Start
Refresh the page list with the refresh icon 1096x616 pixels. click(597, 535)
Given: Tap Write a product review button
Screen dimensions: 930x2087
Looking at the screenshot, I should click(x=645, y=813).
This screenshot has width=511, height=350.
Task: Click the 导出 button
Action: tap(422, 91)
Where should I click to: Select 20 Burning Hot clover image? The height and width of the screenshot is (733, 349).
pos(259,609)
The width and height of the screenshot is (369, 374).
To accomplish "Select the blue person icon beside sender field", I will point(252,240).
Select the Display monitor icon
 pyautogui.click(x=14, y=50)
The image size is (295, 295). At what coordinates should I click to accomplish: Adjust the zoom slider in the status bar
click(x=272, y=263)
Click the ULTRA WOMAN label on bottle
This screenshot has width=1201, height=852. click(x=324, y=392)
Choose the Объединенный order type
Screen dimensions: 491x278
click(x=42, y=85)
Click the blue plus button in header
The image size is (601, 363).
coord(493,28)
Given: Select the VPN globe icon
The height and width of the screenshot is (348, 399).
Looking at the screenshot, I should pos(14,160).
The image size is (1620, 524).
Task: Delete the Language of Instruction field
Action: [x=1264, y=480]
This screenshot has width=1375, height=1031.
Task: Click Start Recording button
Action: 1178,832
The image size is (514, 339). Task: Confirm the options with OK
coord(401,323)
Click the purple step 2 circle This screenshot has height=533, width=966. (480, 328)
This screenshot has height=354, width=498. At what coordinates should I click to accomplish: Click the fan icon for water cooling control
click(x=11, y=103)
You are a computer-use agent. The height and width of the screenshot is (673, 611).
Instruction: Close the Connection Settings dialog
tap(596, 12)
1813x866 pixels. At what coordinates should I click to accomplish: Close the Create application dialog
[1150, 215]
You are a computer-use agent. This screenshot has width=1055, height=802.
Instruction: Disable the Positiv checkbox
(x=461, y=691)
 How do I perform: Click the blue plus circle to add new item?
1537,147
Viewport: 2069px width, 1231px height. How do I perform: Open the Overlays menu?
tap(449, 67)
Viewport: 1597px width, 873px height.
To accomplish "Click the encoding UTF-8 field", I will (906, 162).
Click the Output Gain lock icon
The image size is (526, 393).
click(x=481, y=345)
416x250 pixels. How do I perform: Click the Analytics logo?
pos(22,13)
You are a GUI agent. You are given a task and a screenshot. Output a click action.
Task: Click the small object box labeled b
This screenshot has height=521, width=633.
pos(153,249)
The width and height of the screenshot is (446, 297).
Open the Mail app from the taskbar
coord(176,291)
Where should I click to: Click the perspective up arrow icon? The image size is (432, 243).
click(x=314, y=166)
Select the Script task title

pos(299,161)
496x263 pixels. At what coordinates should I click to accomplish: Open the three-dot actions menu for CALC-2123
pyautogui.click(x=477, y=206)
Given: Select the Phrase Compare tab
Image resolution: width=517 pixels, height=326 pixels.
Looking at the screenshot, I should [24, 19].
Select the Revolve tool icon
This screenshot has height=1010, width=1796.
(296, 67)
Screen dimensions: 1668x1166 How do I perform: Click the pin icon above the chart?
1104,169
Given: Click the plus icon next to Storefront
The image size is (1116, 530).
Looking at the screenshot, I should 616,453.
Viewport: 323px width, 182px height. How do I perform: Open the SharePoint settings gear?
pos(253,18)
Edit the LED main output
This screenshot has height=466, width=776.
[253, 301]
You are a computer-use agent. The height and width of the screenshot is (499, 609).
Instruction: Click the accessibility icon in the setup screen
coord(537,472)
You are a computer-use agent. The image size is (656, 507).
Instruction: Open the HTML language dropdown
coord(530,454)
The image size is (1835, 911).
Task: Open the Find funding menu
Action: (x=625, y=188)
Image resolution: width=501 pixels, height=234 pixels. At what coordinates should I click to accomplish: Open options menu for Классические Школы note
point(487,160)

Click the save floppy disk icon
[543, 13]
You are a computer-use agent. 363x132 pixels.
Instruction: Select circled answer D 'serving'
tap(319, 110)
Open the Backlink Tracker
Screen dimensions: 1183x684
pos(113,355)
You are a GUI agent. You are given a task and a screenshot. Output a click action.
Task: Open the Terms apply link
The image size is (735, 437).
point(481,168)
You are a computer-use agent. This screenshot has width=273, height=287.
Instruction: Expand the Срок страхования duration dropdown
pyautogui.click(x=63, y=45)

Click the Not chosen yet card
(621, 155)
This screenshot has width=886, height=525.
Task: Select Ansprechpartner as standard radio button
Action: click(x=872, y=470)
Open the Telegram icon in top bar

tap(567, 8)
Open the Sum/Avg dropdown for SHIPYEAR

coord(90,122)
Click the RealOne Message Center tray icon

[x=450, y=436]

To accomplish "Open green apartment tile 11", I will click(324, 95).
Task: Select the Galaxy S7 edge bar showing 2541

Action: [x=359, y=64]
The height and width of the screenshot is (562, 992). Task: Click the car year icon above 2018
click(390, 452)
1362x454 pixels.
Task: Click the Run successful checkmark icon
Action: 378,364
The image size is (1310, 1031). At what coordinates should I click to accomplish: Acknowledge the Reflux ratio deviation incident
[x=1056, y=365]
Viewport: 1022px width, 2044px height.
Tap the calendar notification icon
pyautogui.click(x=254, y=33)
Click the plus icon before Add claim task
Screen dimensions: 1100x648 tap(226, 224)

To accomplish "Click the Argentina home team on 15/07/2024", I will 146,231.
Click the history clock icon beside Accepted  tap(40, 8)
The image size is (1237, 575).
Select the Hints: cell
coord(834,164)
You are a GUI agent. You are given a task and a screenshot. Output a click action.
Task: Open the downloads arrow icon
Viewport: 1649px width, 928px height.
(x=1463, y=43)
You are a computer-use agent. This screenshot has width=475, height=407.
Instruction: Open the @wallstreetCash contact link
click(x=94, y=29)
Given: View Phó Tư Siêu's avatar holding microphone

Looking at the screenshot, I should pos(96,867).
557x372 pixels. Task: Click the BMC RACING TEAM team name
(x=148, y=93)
End
• **Aim**:
Reproduce all of the data above verbatim, line for line, with nothing changed, added, or left out.

• **Exercise answer**:
Refresh the page list with the refresh icon 1096x616 pixels. click(597, 535)
Given: Tap Write a product review button
Screen dimensions: 930x2087
Looking at the screenshot, I should click(x=645, y=813).
This screenshot has width=511, height=350.
Task: Click the 导出 button
Action: tap(422, 91)
Where should I click to: Select 20 Burning Hot clover image? The height and width of the screenshot is (733, 349).
pos(259,609)
The width and height of the screenshot is (369, 374).
To accomplish "Select the blue person icon beside sender field", I will point(252,240).
Select the Display monitor icon
 pyautogui.click(x=14, y=50)
The image size is (295, 295). At what coordinates should I click to accomplish: Adjust the zoom slider in the status bar
click(x=272, y=263)
Click the ULTRA WOMAN label on bottle
This screenshot has width=1201, height=852. click(x=324, y=392)
Choose the Объединенный order type
Screen dimensions: 491x278
click(x=42, y=85)
Click the blue plus button in header
The image size is (601, 363).
coord(493,28)
Given: Select the VPN globe icon
The height and width of the screenshot is (348, 399).
Looking at the screenshot, I should pos(14,160).
The image size is (1620, 524).
Task: Delete the Language of Instruction field
Action: [x=1264, y=480]
This screenshot has width=1375, height=1031.
Task: Click Start Recording button
Action: 1178,832
The image size is (514, 339). Task: Confirm the options with OK
coord(401,323)
Click the purple step 2 circle This screenshot has height=533, width=966. (480, 328)
This screenshot has height=354, width=498. At what coordinates should I click to accomplish: Click the fan icon for water cooling control
click(x=11, y=103)
You are a computer-use agent. The height and width of the screenshot is (673, 611).
Instruction: Close the Connection Settings dialog
tap(596, 12)
1813x866 pixels. At what coordinates should I click to accomplish: Close the Create application dialog
[1150, 215]
You are a computer-use agent. This screenshot has width=1055, height=802.
Instruction: Disable the Positiv checkbox
(x=461, y=691)
 How do I perform: Click the blue plus circle to add new item?
1537,147
Viewport: 2069px width, 1231px height. How do I perform: Open the Overlays menu?
tap(449, 67)
Viewport: 1597px width, 873px height.
To accomplish "Click the encoding UTF-8 field", I will (906, 162).
Click the Output Gain lock icon
The image size is (526, 393).
click(x=481, y=345)
416x250 pixels. How do I perform: Click the Analytics logo?
pos(22,13)
You are a GUI agent. You are given a task and a screenshot. Output a click action.
Task: Click the small object box labeled b
This screenshot has height=521, width=633.
pos(153,249)
The width and height of the screenshot is (446, 297).
Open the Mail app from the taskbar
coord(176,291)
Where should I click to: Click the perspective up arrow icon? The image size is (432, 243).
click(x=314, y=166)
Select the Script task title

pos(299,161)
496x263 pixels. At what coordinates should I click to accomplish: Open the three-dot actions menu for CALC-2123
pyautogui.click(x=477, y=206)
Given: Select the Phrase Compare tab
Image resolution: width=517 pixels, height=326 pixels.
Looking at the screenshot, I should [24, 19].
Select the Revolve tool icon
This screenshot has height=1010, width=1796.
(296, 67)
Screen dimensions: 1668x1166 How do I perform: Click the pin icon above the chart?
1104,169
Given: Click the plus icon next to Storefront
The image size is (1116, 530).
Looking at the screenshot, I should 616,453.
Viewport: 323px width, 182px height. How do I perform: Open the SharePoint settings gear?
pos(253,18)
Edit the LED main output
This screenshot has height=466, width=776.
[253, 301]
You are a computer-use agent. The height and width of the screenshot is (499, 609).
Instruction: Click the accessibility icon in the setup screen
coord(537,472)
You are a computer-use agent. The image size is (656, 507).
Instruction: Open the HTML language dropdown
coord(530,454)
The image size is (1835, 911).
Task: Open the Find funding menu
Action: (x=625, y=188)
Image resolution: width=501 pixels, height=234 pixels. At what coordinates should I click to accomplish: Open options menu for Классические Школы note
point(487,160)

Click the save floppy disk icon
[543, 13]
You are a computer-use agent. 363x132 pixels.
Instruction: Select circled answer D 'serving'
tap(319, 110)
Open the Backlink Tracker
Screen dimensions: 1183x684
pos(113,355)
You are a GUI agent. You are given a task and a screenshot. Output a click action.
Task: Open the Terms apply link
The image size is (735, 437).
point(481,168)
You are a computer-use agent. This screenshot has width=273, height=287.
Instruction: Expand the Срок страхования duration dropdown
pyautogui.click(x=63, y=45)

Click the Not chosen yet card
(621, 155)
This screenshot has width=886, height=525.
Task: Select Ansprechpartner as standard radio button
Action: click(x=872, y=470)
Open the Telegram icon in top bar

tap(567, 8)
Open the Sum/Avg dropdown for SHIPYEAR

coord(90,122)
Click the RealOne Message Center tray icon

[x=450, y=436]

To accomplish "Open green apartment tile 11", I will click(324, 95).
Task: Select the Galaxy S7 edge bar showing 2541

Action: [x=359, y=64]
The height and width of the screenshot is (562, 992). Task: Click the car year icon above 2018
click(390, 452)
1362x454 pixels.
Task: Click the Run successful checkmark icon
Action: 378,364
The image size is (1310, 1031). At what coordinates should I click to accomplish: Acknowledge the Reflux ratio deviation incident
[x=1056, y=365]
Viewport: 1022px width, 2044px height.
Tap the calendar notification icon
pyautogui.click(x=254, y=33)
Click the plus icon before Add claim task
Screen dimensions: 1100x648 tap(226, 224)

To accomplish "Click the Argentina home team on 15/07/2024", I will 146,231.
Click the history clock icon beside Accepted  tap(40, 8)
The image size is (1237, 575).
Select the Hints: cell
coord(834,164)
You are a GUI agent. You are given a task and a screenshot. Output a click action.
Task: Open the downloads arrow icon
Viewport: 1649px width, 928px height.
(x=1463, y=43)
You are a computer-use agent. This screenshot has width=475, height=407.
Instruction: Open the @wallstreetCash contact link
click(x=94, y=29)
Given: View Phó Tư Siêu's avatar holding microphone

Looking at the screenshot, I should pos(96,867).
557x372 pixels. Task: Click the BMC RACING TEAM team name
(x=148, y=93)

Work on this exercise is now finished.